** SOURCE MATERIAL **
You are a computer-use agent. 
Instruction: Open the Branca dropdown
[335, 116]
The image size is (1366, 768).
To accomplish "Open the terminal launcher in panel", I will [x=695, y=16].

--

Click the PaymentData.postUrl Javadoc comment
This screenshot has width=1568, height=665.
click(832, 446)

** WHAT IS EXPECTED **
Render the items from the line containing "The image size is (1366, 768)." through the line containing "will [x=695, y=16]." as a numbered list, omitting any blank lines.

** TASK ANSWER **
1. The image size is (1366, 768).
2. To accomplish "Open the terminal launcher in panel", I will [x=695, y=16].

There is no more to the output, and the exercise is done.